Líder por mais de 30 anos da Igreja Batista de Nazareth, em Salvador, o pastor Djalma Rosa Torres morreu no último sábado (23), deixando tristeza e saudade, mas também um legado de amor e respeito aos direitos humanos. É o que comentam amigos, fiéis e familiares, e o que o deputado estadual Jacó (PT) destacou na moção de pesar apresentada na Assembleia Legislativa da Bahia.

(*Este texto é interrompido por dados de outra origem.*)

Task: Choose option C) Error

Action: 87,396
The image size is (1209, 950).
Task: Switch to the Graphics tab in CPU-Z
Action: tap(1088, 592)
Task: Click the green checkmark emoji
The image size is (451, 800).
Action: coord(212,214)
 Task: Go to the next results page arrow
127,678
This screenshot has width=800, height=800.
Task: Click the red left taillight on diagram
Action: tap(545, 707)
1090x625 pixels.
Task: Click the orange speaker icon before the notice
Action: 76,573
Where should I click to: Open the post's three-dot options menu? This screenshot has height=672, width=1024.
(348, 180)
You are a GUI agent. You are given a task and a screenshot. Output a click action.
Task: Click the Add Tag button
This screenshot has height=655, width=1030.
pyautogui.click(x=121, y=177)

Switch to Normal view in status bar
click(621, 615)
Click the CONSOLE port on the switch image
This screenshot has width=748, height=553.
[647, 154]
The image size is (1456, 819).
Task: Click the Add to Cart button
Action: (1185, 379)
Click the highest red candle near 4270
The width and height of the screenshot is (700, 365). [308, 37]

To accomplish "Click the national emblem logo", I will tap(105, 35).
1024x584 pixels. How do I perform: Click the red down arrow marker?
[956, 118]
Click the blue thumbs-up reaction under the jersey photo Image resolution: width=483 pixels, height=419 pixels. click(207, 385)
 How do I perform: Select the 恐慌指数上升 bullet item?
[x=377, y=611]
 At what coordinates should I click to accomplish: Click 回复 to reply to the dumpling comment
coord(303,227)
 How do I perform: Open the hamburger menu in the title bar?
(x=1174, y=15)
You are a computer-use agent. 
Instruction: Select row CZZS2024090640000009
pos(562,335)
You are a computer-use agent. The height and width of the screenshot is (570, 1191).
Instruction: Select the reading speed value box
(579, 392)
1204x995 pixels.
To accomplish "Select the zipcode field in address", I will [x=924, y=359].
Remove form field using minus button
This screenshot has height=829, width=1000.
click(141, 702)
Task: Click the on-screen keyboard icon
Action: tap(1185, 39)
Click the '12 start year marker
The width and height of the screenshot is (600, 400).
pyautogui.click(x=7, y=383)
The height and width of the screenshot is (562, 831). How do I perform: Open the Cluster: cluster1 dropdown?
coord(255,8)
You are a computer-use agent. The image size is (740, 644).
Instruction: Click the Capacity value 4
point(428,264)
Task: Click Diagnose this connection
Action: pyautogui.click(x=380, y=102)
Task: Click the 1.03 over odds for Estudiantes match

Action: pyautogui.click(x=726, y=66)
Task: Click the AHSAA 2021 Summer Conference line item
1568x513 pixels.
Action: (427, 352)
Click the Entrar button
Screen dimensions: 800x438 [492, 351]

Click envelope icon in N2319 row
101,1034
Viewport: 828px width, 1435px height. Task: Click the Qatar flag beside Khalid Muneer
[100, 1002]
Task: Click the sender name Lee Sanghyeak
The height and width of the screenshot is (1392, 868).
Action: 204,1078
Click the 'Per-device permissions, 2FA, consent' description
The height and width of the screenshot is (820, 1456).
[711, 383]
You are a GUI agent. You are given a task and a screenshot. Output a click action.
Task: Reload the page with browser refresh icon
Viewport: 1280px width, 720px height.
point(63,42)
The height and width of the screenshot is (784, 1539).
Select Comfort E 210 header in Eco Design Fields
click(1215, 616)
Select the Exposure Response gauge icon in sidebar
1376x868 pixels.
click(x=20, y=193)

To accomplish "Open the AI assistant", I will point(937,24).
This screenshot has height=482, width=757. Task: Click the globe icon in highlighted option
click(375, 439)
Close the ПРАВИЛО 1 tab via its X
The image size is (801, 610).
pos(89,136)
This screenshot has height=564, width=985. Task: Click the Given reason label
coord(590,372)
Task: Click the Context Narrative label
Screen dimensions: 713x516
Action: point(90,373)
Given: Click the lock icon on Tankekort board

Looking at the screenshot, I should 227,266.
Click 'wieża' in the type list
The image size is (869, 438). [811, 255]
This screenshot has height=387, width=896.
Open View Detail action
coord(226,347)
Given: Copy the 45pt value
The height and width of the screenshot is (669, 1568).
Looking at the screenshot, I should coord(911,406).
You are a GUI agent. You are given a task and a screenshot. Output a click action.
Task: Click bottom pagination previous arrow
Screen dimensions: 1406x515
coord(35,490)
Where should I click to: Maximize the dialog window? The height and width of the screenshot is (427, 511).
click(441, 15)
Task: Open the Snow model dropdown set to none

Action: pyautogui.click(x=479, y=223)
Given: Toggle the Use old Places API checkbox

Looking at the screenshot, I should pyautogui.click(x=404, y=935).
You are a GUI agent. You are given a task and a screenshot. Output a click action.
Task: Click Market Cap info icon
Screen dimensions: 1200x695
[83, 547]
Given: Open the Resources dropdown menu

Protestante, escritor e mestre em Teologia, Djalma recebeu, em 2012, o Prêmio de Direitos Humanos, da Secretaria de Direitos Humanos da Presidência da República. O prêmio consiste na mais alta condecoração do governo brasileiro a pessoas físicas ou jurídicas que desenvolvam ações de destaque na área de direitos humanos. Ele foi premiado na categoria Diversidade Religiosa, em reconhecimento a sua luta em defesa do ecumenismo e do diálogo inter-religioso.
“O pastor Djalma deixa um grande legado e contribuição não só para nosso Estado, mas para todo o Brasil. Neste sentido, considero relevante registrar a importância deste ser humano extraordinário na vida terrena e externar meu profundo pesar e força aos amigos e familiares”, justificou, lembrando que, no posfácio de "Lamarca, o Capitão da Guerrilha", livro dos jornalistas Emiliano José e Oldack Miranda, Djalma é citado como um dos presentes, em 2001, no culto ecumênico em celebração à memória dos mártires em Ipupiara, ao lado do frei Luiz Cappio, então bispo da Diocese de Barra, e do pastor João Dias Araújo, da Igreja Presbiteriana Unida, de Feira de Santana.